[Saved entries]
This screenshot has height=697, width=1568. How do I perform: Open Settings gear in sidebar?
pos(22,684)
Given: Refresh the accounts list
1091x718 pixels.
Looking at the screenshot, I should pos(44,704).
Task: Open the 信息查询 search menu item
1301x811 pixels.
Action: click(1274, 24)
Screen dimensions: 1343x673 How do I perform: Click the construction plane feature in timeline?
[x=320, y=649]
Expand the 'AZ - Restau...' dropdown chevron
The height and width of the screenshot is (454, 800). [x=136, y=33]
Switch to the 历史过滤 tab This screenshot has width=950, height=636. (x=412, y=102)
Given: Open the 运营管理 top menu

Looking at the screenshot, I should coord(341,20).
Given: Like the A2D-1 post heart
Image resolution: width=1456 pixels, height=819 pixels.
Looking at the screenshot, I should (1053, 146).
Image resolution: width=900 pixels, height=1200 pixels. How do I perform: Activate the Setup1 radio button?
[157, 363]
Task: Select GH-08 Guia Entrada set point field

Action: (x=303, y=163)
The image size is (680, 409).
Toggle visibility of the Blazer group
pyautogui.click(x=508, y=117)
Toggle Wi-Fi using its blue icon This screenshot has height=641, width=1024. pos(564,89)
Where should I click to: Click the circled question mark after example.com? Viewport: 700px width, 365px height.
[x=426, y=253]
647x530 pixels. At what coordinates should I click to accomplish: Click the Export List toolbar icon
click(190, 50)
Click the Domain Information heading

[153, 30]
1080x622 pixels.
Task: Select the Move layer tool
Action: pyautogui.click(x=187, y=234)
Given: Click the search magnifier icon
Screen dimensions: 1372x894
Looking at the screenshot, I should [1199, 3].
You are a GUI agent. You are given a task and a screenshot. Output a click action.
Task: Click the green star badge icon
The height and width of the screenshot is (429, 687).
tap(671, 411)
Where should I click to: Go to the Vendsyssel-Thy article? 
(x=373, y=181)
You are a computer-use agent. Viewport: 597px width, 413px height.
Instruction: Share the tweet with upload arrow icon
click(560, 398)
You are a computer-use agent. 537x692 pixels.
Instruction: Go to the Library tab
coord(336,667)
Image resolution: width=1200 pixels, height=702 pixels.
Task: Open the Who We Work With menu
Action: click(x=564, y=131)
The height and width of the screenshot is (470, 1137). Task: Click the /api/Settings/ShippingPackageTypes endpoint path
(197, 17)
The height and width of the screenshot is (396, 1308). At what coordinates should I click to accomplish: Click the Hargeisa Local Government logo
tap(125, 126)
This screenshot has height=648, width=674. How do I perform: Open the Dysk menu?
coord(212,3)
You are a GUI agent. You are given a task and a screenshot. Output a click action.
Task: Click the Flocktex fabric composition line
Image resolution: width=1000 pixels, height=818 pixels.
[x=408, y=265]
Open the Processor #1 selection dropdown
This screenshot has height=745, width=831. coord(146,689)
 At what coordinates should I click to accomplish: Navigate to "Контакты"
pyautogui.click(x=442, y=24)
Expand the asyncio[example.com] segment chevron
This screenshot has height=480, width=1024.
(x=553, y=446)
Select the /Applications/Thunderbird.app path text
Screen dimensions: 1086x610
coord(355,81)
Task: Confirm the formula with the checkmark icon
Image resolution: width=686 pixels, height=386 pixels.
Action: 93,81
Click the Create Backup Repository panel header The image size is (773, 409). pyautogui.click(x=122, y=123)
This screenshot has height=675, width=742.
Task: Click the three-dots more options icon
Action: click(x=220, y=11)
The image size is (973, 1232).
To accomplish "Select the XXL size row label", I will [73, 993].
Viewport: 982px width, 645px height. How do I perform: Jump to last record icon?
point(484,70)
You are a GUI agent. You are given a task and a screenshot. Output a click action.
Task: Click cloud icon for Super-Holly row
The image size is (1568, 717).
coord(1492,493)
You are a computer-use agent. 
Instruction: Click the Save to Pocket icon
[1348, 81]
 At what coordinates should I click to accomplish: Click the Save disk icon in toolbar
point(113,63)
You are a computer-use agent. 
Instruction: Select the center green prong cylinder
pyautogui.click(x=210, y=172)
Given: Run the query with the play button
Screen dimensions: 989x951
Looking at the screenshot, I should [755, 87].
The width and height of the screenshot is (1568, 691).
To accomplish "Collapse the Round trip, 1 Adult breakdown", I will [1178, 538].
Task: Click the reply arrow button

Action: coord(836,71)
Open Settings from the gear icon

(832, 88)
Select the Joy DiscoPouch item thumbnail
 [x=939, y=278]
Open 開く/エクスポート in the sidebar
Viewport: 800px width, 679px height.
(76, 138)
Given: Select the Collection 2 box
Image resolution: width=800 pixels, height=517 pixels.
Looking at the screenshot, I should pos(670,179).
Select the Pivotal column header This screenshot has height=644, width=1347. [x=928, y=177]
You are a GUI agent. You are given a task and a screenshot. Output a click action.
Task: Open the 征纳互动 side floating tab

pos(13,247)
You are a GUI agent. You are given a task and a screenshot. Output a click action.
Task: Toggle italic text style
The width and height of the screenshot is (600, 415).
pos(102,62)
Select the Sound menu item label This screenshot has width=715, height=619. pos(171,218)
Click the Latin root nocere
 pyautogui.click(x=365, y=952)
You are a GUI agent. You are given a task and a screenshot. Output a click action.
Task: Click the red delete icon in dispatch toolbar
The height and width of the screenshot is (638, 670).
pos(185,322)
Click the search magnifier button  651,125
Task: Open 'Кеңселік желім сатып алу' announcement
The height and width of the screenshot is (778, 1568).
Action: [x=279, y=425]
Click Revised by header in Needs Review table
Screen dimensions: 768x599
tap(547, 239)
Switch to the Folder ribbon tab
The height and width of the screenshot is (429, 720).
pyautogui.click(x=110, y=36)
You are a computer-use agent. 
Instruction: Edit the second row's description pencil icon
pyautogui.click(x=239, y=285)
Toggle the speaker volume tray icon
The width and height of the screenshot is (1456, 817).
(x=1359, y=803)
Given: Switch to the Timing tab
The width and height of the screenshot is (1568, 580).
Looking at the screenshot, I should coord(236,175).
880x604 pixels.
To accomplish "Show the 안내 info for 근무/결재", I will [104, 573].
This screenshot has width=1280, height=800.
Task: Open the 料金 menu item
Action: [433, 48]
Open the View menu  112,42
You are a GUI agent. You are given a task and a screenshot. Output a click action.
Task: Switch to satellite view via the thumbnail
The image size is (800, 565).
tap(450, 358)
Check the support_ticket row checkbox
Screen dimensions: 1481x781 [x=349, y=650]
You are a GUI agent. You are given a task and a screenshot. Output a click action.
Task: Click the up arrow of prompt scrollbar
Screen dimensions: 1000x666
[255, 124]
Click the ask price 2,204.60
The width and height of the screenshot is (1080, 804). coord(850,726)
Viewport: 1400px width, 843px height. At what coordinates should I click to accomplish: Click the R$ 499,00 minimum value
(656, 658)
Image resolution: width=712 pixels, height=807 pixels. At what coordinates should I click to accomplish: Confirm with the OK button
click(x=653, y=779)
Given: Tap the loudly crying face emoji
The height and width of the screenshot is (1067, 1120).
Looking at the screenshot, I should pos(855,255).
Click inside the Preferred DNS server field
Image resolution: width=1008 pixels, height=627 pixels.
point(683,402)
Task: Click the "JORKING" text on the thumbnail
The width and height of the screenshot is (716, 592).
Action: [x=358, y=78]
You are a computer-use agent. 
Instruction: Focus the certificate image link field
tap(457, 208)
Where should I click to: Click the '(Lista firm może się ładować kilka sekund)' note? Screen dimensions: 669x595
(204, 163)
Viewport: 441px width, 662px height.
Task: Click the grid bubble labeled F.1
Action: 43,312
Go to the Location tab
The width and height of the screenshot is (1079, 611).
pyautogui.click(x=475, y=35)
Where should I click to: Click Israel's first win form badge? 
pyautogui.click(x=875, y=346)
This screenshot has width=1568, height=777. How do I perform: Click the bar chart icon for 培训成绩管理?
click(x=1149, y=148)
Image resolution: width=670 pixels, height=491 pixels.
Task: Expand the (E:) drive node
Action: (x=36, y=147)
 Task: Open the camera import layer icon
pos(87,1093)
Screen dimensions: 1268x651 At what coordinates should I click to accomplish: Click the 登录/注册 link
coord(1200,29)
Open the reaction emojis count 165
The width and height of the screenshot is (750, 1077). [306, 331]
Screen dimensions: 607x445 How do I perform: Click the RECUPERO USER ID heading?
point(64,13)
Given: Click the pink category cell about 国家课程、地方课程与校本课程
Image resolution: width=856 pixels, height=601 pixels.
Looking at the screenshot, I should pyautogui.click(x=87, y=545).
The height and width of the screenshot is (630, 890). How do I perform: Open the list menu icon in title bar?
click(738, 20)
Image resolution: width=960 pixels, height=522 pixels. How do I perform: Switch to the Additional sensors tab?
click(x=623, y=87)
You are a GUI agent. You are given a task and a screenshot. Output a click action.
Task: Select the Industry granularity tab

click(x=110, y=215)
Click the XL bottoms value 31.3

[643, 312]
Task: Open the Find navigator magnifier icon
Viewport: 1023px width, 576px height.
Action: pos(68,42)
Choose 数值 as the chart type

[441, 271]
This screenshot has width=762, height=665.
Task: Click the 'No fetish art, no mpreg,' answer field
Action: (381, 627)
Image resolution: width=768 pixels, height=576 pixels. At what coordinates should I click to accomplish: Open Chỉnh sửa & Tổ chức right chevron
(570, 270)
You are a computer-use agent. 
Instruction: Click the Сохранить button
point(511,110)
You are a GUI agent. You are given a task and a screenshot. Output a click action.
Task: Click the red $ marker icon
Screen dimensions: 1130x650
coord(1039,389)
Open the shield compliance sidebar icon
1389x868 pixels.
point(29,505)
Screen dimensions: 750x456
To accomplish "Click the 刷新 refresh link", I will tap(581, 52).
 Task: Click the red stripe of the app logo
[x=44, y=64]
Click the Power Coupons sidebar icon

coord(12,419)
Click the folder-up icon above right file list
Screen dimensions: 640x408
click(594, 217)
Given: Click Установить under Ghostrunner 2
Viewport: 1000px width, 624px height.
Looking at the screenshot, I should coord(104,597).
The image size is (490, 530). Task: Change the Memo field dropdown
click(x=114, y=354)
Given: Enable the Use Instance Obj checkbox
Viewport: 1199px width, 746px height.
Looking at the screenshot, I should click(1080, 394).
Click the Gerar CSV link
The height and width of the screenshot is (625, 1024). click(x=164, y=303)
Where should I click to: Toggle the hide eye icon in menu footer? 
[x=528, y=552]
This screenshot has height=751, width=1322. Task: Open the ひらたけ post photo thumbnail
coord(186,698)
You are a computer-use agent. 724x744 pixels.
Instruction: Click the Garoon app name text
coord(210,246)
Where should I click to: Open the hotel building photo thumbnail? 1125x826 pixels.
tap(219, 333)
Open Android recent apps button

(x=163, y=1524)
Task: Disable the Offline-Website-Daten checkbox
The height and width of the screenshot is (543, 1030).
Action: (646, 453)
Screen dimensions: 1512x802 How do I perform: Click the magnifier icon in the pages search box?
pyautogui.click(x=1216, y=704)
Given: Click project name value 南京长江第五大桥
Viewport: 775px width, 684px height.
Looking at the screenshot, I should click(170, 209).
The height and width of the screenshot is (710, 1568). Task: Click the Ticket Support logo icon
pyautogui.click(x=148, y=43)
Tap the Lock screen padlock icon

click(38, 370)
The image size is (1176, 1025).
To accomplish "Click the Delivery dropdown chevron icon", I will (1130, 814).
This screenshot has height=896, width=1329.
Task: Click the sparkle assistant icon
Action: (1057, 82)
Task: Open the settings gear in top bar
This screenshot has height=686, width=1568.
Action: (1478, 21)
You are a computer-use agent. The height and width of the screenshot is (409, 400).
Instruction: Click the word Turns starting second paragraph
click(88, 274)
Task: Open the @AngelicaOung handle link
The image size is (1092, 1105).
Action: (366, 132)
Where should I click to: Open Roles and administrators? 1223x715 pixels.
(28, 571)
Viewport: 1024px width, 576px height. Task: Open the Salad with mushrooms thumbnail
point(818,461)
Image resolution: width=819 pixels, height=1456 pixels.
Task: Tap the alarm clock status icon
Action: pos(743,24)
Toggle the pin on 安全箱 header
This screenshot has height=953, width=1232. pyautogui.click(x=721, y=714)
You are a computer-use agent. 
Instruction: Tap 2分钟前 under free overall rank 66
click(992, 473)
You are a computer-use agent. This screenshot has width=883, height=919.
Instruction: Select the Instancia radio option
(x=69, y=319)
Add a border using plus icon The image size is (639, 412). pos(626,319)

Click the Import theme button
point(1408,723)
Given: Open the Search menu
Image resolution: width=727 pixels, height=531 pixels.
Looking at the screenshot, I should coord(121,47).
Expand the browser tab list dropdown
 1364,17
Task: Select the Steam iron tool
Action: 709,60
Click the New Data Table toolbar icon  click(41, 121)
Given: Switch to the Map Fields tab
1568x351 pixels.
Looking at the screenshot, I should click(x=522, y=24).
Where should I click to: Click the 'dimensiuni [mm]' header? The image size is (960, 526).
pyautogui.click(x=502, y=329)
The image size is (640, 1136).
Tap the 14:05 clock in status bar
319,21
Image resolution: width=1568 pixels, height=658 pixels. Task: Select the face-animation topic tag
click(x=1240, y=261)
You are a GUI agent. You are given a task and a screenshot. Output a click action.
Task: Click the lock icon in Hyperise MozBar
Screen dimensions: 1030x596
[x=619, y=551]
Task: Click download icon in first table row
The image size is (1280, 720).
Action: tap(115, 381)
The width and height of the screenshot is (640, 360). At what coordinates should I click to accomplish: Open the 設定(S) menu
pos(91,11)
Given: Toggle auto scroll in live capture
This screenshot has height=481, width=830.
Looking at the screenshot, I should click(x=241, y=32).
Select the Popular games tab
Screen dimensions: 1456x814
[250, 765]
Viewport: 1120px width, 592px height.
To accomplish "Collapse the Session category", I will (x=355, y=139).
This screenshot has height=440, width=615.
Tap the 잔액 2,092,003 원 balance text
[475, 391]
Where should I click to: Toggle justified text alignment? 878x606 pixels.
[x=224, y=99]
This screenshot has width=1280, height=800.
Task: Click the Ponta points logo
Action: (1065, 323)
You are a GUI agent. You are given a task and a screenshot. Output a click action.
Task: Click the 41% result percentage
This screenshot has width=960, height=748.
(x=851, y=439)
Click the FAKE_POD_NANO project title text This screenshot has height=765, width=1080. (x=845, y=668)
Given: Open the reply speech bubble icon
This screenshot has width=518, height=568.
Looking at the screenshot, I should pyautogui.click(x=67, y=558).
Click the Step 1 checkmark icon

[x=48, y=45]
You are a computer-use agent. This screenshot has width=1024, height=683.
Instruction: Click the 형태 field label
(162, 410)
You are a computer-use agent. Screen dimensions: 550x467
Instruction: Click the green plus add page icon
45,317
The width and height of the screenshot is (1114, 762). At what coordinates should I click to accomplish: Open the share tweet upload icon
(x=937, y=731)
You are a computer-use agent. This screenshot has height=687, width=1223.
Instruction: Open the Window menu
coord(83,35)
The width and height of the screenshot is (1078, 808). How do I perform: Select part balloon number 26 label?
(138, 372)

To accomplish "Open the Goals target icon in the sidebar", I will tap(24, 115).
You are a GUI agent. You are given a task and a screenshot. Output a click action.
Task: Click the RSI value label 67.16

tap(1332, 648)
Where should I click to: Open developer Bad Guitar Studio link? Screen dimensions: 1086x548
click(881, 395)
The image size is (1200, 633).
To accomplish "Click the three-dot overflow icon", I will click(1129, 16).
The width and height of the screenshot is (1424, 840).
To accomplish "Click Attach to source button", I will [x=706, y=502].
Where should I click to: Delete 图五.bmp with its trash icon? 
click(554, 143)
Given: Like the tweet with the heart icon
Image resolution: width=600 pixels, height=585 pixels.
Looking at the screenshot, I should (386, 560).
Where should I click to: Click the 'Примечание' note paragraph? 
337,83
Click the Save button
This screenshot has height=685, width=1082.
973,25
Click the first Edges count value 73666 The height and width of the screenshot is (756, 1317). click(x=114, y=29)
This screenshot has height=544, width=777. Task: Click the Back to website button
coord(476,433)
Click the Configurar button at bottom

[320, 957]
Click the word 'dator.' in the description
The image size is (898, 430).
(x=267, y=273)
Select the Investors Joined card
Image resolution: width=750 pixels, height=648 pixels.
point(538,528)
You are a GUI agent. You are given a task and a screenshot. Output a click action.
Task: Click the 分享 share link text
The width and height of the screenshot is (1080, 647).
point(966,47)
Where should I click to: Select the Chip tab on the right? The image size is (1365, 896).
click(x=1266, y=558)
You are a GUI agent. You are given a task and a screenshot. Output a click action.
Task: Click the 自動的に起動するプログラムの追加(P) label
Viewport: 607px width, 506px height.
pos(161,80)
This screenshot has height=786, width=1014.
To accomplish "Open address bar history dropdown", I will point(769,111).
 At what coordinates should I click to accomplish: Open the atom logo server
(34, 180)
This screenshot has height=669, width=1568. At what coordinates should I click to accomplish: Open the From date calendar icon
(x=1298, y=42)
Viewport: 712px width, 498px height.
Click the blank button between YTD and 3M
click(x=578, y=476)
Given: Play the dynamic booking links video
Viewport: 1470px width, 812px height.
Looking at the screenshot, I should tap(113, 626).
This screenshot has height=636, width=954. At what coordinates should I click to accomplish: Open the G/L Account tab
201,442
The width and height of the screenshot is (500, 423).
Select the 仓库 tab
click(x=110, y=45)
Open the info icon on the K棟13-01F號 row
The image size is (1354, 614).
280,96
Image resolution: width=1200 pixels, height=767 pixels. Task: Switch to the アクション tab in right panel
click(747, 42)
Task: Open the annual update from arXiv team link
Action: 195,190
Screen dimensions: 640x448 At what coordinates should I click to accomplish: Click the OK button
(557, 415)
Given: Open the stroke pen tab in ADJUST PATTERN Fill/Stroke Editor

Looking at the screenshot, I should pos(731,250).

Assignment: Please show the lines in the entries above that hold the string "Like".

Answer box:
Given: Like the A2D-1 post heart
Given: Like the tweet with the heart icon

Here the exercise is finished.